In Norse mythology, Völsung was murdered by the Geatish king Siggeir and avenged by one of his sons, Sigmund and his daughter Signy who was married to Siggeir. Völsung was the common ancestor of the ill-fortuned clan of the Vǫlsungs, including the greatest of Norse heroes, Sigurd. Their legend is known in Norse myth through Volsungasaga and Dráp Niflunga.
The Völsung Cycle is a series of legends in Norse mythology that were first recorded in medieval Iceland. The original Icelandic tales were greatly expanded with native Scandinavian folklore, including that of Helgi Hundingsbane, which, in turn, originally appears to have been a separate tradition the Ylfings.
The Völsung Cycle is based on the same subject matter as the Middle High German epic poem Niebelungenlied.
In the English epic Beowulf, when the Geatish warrior Beowulf has killed Grendel, a Danish bard at Hrothgar's court sings about Sigemund and his father Wæls.
Völsung was the great-grandson of Odin himself, and it was Odin's consort Frigg who made sure that Völsung would be born. Völsung's parents, who were the king and queen of Gautland, could not have any children until the goddess sent them an apple of fertility carried by the giantess Hljod. Völsung's father, Rerir died shortly after this, but his wife was pregnant for six years, until she had had enough. She commanded that the child be delivered by Caesarean section, an operation that in those days cost the life of the mother. Völsung was a strong child and he kissed his mother before she died.

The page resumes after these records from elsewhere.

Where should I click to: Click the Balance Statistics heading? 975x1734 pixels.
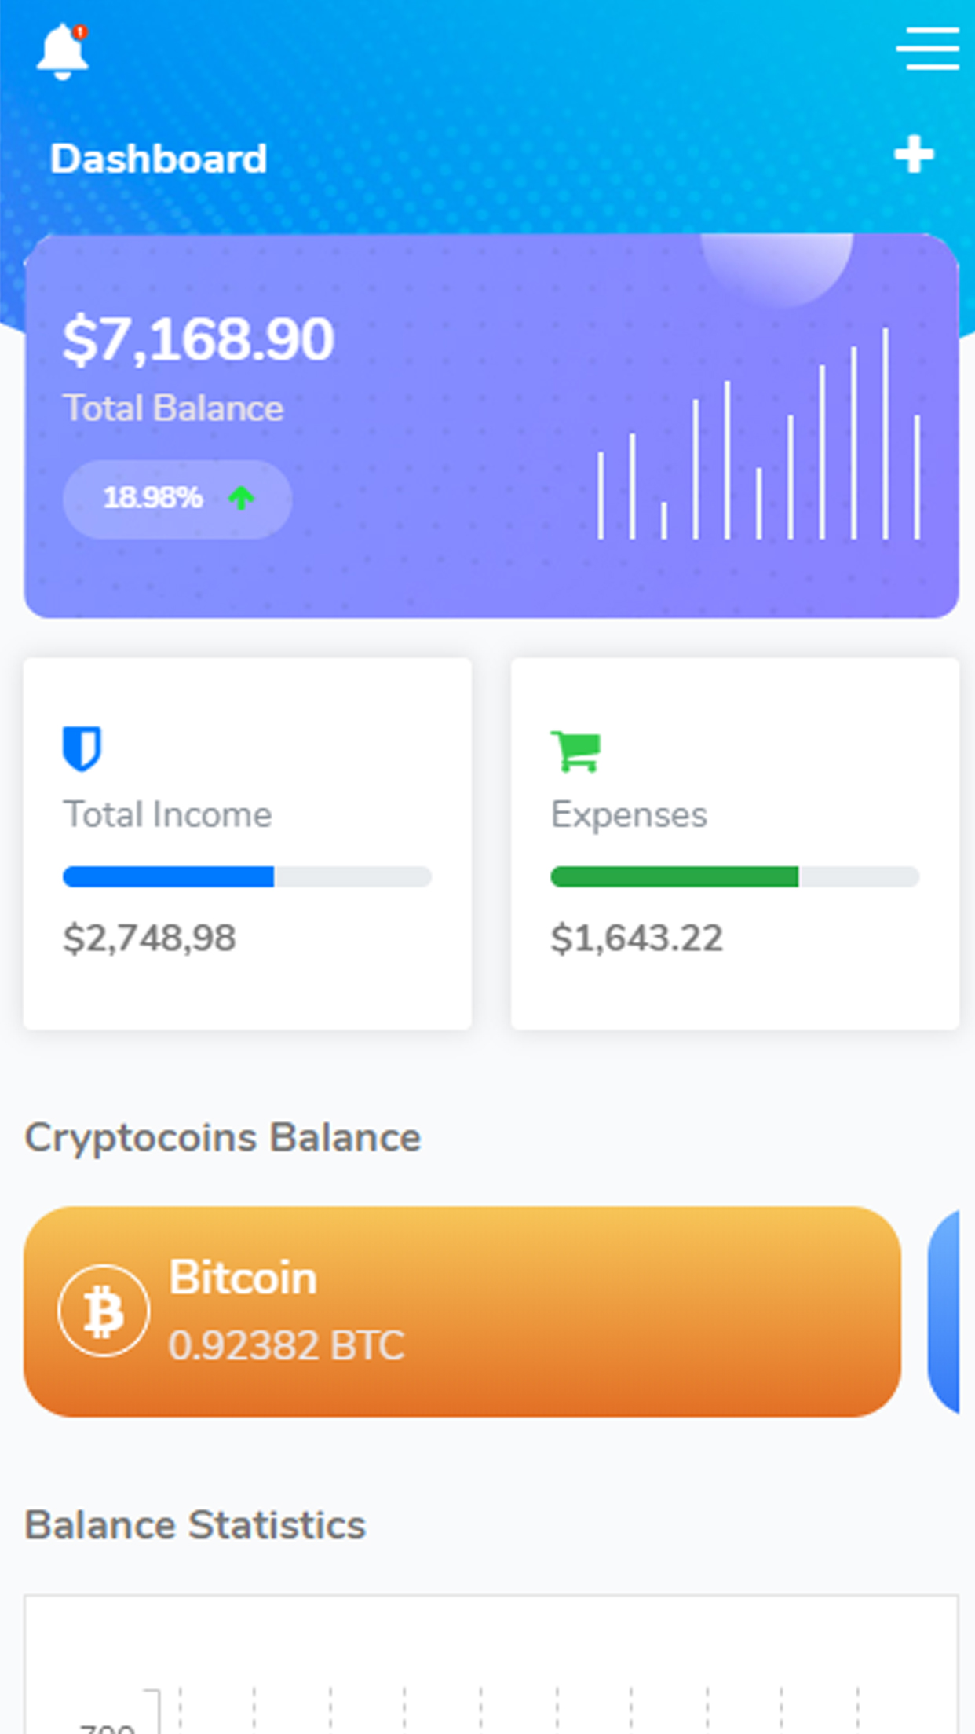coord(195,1525)
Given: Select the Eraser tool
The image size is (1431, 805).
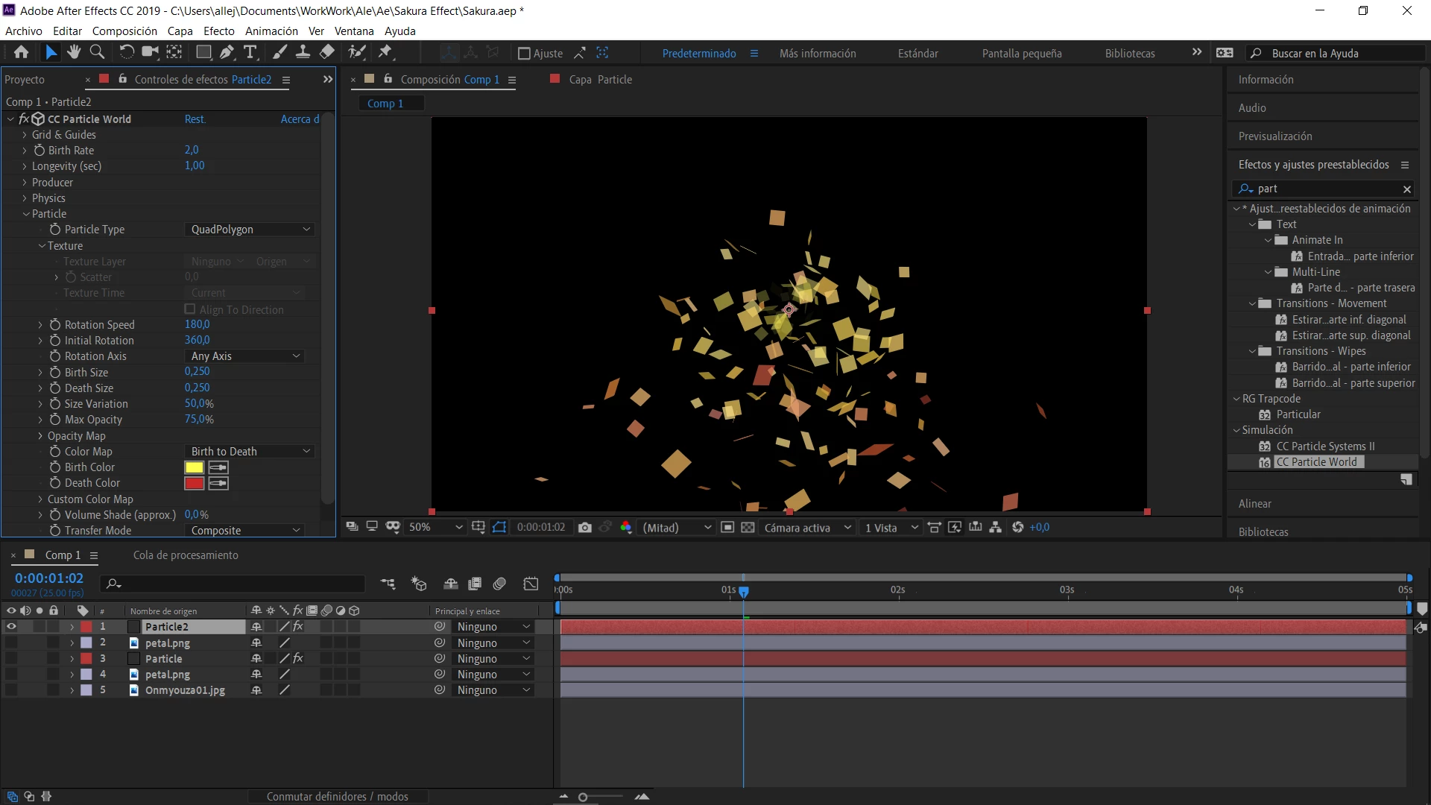Looking at the screenshot, I should coord(327,52).

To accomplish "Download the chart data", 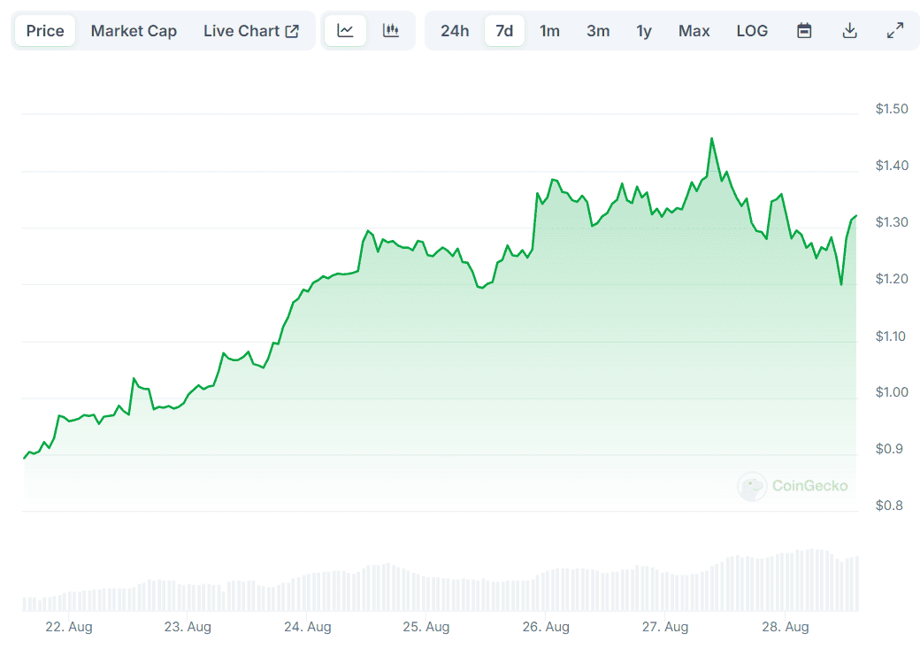I will coord(849,31).
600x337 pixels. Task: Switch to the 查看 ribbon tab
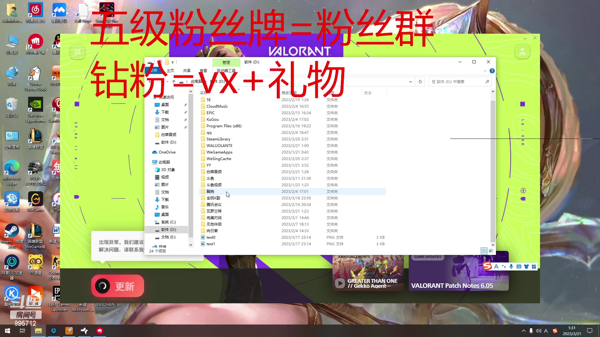pos(203,71)
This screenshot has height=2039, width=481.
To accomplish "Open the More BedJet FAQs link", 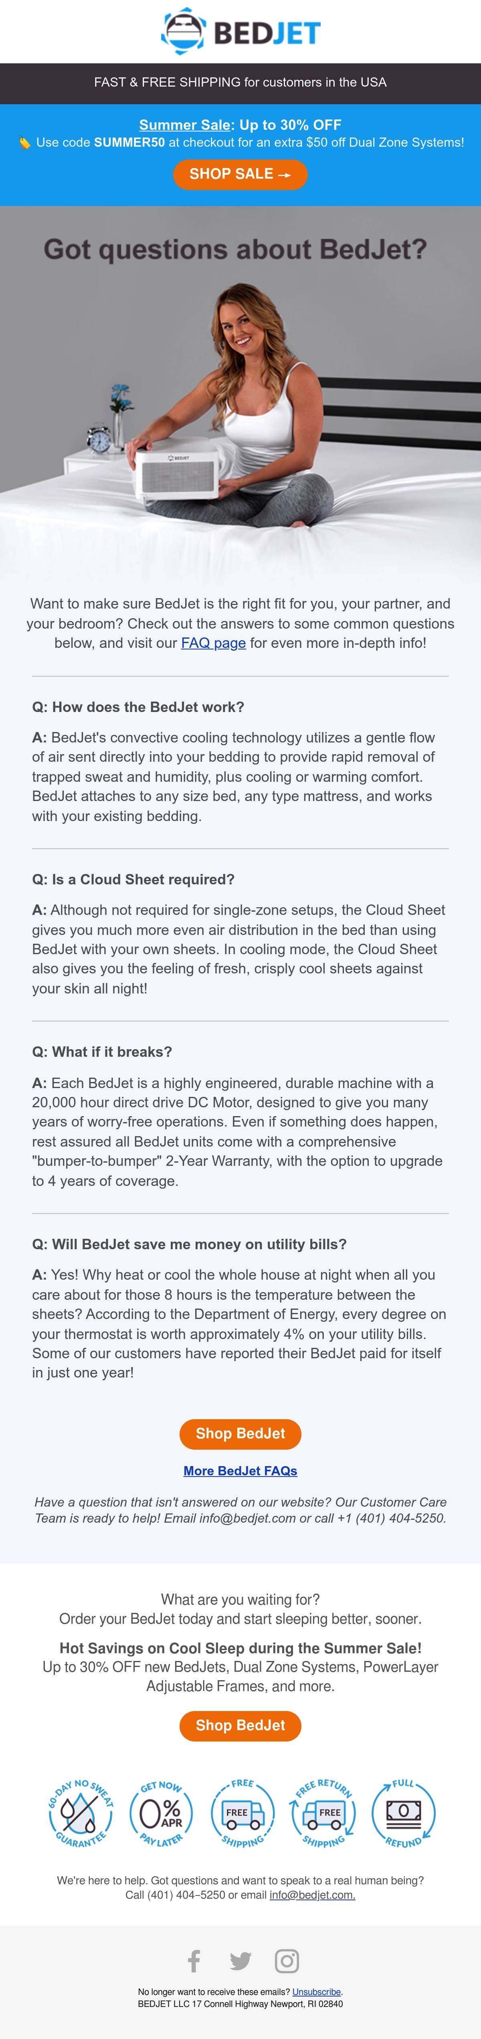I will pyautogui.click(x=241, y=1471).
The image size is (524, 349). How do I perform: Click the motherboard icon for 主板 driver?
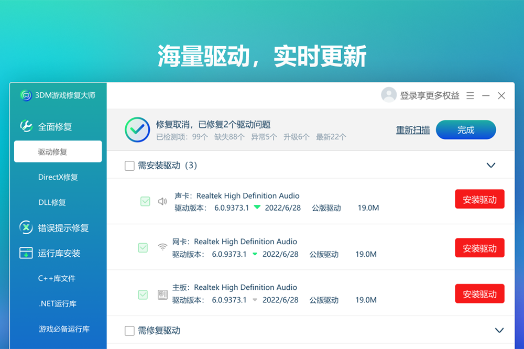click(x=162, y=294)
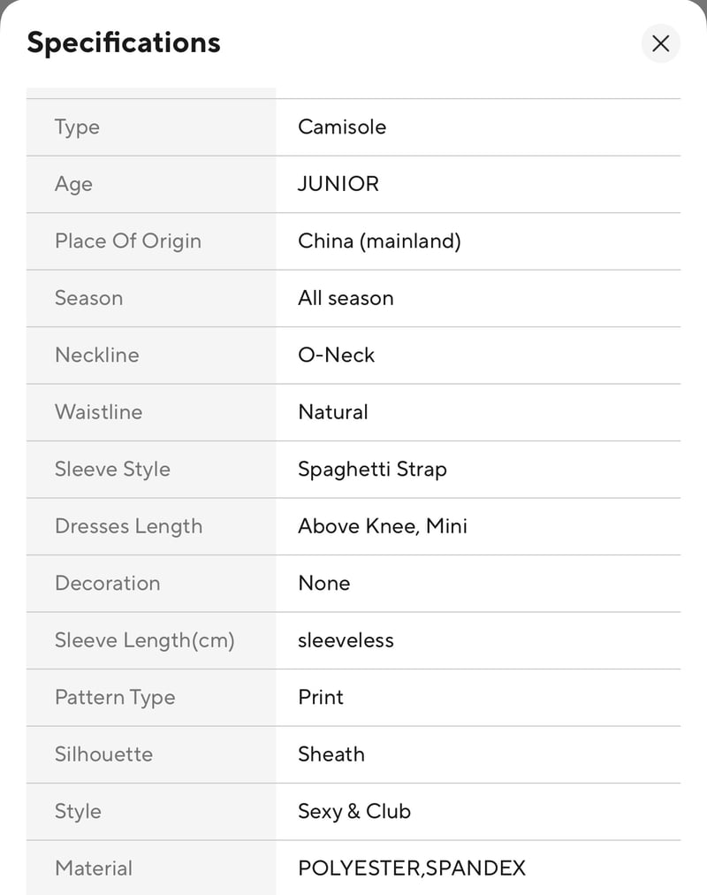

He was immediately proclaimed king of Hunaland and when he had grown up he married the same giantess Ljod. Together they had ten sons and one daughter, including the twins Signy, their daughter, and Sigmund, the most courageous and beautiful of their sons.
Völsung built himself a great hall in the centre of which stood a large oak tree called the Branstokk. Siggeir, the King of the Geats, soon arrived and proposed to Signy. Both Völsung and his sons approved, but Signy was less enthusiastic.
A great wedding was held in the hall, when suddenly a stranger appeared. He was a tall old man with only one eye and could not be anybody else but Odin. He went to the apple tree, took his sword and stuck it deep into the trunk. Odin told everyone that the sword was meant for the man who could pull the sword from the apple tree. Then he vanished.